The New York Times just reported that Dzhokhar Tsarnaev will be tried in a civilian court. Thank God for small favors. Really, there should have been no question. Unfortunately, there are a lot of people in the United States who are hellbent on destroying the United States Constitution, even while they claim to love it. And the current occupant of the White House is one of them.
Over the weekend, Glenn Greenwald discussed the Democratic and “liberal” responses to Lindsey Graham’s tweet, “The last thing we may want to do is read Boston suspect Miranda Rights telling him to ‘remain silent.'” Although Graham’s tweet is repellent, it goes right along with Obama administration policy over at least the last two years. Greenwald is genuinely confused about how Democrats can support the president when he does it but oppose it when Graham calls for it. To me it is very simple: Democrats trust that Obama would only use such powers in extreme situations. And this is not that bad an assumption as can be seen in this recent news about a civil trial. The problem, of course, is even if we should always trust Obama (and I don’t think we should), eventually, the White House will be occupied by someone more like Bush Jr or Dick Cheney. Giving these powers to Obama is giving them (And more!) to every future decider.

**Source material**.
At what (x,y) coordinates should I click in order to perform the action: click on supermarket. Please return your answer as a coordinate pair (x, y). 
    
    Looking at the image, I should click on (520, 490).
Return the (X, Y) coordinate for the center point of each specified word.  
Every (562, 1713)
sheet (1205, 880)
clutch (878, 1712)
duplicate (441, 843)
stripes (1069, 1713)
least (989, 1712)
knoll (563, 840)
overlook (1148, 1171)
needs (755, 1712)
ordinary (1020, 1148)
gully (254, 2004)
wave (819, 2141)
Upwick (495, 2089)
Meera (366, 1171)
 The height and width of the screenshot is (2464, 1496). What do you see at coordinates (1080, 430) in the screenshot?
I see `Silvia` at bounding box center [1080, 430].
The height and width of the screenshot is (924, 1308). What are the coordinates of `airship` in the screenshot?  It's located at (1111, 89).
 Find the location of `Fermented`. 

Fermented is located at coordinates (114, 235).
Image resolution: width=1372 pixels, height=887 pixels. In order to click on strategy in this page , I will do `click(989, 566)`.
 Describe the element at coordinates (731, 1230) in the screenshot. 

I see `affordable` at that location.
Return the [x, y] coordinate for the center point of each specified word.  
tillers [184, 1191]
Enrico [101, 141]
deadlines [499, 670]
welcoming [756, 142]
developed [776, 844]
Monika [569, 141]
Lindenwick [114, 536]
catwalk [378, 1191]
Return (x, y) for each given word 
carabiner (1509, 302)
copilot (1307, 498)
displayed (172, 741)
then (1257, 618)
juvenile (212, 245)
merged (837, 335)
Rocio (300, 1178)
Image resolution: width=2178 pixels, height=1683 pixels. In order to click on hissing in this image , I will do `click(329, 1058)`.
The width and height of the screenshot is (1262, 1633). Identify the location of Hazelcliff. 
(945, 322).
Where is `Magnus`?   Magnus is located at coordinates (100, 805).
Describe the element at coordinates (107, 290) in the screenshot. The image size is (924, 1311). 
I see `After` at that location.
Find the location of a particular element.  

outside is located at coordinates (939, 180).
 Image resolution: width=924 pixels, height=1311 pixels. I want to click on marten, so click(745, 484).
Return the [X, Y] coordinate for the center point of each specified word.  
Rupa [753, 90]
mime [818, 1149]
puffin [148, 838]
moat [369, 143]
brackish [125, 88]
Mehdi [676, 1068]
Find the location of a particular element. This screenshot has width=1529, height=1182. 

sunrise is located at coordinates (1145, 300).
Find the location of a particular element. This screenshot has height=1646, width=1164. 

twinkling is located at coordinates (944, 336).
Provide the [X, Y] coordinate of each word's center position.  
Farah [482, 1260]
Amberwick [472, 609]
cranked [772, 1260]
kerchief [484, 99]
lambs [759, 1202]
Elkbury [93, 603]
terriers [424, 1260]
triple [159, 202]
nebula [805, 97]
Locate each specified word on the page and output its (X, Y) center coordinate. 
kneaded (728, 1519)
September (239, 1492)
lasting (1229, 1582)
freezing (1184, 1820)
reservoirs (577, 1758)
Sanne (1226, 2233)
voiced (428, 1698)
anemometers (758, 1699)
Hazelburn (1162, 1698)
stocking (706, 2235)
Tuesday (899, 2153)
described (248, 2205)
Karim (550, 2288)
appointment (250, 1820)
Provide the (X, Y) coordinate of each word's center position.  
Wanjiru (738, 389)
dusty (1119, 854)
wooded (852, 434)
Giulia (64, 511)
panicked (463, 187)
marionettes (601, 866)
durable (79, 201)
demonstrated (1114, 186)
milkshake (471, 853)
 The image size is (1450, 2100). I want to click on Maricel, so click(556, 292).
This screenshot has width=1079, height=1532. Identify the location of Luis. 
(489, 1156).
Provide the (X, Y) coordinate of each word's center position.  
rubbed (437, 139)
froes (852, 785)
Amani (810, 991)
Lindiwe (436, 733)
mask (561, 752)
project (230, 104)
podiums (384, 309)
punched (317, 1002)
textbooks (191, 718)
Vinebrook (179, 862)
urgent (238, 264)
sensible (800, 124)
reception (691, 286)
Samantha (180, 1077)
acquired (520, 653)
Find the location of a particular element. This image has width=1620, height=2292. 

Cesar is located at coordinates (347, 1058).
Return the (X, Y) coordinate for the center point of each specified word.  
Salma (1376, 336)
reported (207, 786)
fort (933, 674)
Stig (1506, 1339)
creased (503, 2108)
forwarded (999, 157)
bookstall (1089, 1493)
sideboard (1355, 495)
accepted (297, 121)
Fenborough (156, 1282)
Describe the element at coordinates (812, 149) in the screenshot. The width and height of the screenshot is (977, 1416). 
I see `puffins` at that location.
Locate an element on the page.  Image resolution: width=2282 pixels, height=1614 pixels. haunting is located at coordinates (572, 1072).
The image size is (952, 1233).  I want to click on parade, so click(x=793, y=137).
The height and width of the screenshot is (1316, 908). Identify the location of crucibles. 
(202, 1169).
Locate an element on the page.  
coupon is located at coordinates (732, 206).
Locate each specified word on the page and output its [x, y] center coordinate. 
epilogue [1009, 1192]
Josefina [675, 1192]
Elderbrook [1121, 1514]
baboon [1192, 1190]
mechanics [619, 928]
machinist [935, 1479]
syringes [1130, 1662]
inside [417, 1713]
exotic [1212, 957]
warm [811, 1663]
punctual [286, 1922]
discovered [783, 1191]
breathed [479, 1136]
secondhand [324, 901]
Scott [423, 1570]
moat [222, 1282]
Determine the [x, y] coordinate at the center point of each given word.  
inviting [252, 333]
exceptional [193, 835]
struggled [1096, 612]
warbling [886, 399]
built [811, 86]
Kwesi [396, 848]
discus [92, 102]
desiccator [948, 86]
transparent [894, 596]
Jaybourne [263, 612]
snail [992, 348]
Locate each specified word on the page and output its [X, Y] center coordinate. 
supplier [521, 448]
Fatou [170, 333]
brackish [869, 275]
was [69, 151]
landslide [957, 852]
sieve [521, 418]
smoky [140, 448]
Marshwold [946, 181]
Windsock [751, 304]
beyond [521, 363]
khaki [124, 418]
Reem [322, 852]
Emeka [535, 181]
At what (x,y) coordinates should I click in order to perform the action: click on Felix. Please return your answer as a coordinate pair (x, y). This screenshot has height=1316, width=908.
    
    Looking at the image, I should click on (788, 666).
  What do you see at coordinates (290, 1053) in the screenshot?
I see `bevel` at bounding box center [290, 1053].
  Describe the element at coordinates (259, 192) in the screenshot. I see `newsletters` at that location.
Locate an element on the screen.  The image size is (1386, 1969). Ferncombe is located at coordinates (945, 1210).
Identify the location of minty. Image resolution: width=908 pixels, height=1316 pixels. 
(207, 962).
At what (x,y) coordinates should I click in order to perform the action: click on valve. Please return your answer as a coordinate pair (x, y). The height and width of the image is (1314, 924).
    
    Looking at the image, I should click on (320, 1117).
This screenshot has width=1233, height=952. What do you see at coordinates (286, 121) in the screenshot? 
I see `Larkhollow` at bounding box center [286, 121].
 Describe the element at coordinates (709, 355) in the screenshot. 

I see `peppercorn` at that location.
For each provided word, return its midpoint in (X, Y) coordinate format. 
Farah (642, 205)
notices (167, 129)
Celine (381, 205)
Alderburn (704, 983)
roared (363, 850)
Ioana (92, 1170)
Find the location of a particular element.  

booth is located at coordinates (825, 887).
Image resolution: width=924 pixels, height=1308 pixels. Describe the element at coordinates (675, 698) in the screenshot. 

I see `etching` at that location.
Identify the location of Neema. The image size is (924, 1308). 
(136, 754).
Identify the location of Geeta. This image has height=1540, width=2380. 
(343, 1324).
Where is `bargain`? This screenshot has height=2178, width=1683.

**Task directions**.
Please answer these questions about the commentary on the Tsarnaev trial, above:
(a) What kind of court will Dzhokhar Tsarnaev be tried in, according to The New York Times report?
(b) Whose tweet did Glenn Greenwald discuss over the weekend?
(c) Which two people does the writer name when describing who will eventually occupy the White House?

**Completed task**.
(a) A civilian court.
(b) Lindsey Graham's.
(c) Bush Jr and Dick Cheney.